> _TASK DIRECTIONS_: Print the stretch from "Now as a result, the" through "this wacky world." of the article on U.S. nuclear doctrine, copied word for word.

> _DOCUMENT SECTION_:
┌──

Both the original Gulf War and the invasions of Iraq and Afghanistan sent one big message booming across the post-Cold War world: If you do not have nuclear weapons, go get them or the U.S. will bitch-slap you into next week. This may not be the message the U.S. intended to send, but it was an unavoidable by-product of total American dominance in conventional arms.
Now as a result, the U.S. is reworking its nuclear doctrine to persuade non-nuclear states that getting nukes is not a reasonable course of action. Via an updated Doctrine for Joint Nuclear Operations, U.S. theater commanders may soon get tacit, preemptive approval to use nukes against any foe who seems poised to use nuclear, biological, or chemical weapons against U.S. forces. In other words, the new big booming message will be: Fight a conventional war you are sure to lose, or we'll nuke you and not even think very hard about it before we do. Perhaps not very fair or proportional under old notions of just war, but it reflects the struggle to recover some deterrence in this wacky world.
That the U.S. is serious about a new nuclear warfighting strategy can be seen from the continued talk of nuclear bunker-busting bombs. The Robust Nuclear Earth Penetrator—did Marvin the Martian come up with that name?—is envisioned as the pointy end of nuclear pre-emption, designed to take out WMD facilities buried deep underground. But a National Research Council report released last week found that the penetration aspect of even nukes is limited, and that more megatons is not necessarily the answer.

└──

> _DATA SUPPLIED_:
┌──

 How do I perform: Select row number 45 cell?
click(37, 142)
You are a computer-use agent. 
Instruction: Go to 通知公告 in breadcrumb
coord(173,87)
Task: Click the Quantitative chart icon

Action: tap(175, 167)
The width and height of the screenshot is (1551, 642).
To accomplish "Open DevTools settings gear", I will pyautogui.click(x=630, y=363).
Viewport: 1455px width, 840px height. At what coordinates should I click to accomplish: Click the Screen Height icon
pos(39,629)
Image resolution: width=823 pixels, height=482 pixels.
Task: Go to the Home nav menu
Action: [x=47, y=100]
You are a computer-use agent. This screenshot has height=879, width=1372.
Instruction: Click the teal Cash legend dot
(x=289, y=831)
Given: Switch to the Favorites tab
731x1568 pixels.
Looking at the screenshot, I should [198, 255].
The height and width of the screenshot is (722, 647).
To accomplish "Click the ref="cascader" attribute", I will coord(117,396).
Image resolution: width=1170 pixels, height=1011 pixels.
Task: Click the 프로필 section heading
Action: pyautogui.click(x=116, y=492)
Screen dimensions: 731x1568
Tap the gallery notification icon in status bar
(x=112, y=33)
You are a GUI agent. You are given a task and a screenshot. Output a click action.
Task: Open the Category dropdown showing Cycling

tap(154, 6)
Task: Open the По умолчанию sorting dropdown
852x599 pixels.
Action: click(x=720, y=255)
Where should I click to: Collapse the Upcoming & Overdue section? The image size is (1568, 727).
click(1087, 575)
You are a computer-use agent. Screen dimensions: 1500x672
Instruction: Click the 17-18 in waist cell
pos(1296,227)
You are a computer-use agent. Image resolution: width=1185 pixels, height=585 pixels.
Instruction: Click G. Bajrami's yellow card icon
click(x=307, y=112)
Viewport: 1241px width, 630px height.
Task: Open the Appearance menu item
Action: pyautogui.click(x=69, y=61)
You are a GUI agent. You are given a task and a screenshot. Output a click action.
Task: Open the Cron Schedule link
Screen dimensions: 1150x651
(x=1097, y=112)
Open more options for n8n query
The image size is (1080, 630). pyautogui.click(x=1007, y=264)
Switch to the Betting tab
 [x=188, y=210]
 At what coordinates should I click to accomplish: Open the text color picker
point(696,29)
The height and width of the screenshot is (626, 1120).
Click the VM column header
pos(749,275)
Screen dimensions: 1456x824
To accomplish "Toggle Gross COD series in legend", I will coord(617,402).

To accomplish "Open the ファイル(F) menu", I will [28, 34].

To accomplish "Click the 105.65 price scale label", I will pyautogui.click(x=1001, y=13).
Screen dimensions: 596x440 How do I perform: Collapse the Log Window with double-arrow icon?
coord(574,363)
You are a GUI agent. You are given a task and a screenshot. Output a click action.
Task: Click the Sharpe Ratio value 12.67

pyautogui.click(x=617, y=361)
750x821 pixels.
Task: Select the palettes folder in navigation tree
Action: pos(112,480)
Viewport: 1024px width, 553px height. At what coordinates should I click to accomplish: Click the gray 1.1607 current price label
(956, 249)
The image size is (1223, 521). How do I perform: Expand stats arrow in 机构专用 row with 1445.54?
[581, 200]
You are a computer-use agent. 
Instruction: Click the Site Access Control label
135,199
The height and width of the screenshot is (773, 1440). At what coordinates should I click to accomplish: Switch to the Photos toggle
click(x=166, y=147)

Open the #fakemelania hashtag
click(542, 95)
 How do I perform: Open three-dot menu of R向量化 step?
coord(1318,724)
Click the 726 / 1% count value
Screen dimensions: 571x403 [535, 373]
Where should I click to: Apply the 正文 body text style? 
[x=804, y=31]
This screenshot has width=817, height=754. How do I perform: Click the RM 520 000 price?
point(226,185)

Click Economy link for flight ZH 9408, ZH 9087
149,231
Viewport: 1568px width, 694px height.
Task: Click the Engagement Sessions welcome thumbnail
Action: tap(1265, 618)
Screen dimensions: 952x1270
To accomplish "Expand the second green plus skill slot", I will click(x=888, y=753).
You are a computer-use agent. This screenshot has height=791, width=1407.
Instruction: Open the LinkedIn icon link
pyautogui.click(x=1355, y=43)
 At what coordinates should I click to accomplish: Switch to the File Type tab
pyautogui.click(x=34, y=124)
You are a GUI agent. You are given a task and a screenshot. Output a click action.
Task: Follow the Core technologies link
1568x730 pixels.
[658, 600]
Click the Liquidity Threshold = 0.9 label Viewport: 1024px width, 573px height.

└──

> _FINISHED TASK_:
Now as a result, the U.S. is reworking its nuclear doctrine to persuade non-nuclear states that getting nukes is not a reasonable course of action. Via an updated Doctrine for Joint Nuclear Operations, U.S. theater commanders may soon get tacit, preemptive approval to use nukes against any foe who seems poised to use nuclear, biological, or chemical weapons against U.S. forces. In other words, the new big booming message will be: Fight a conventional war you are sure to lose, or we'll nuke you and not even think very hard about it before we do. Perhaps not very fair or proportional under old notions of just war, but it reflects the struggle to recover some deterrence in this wacky world.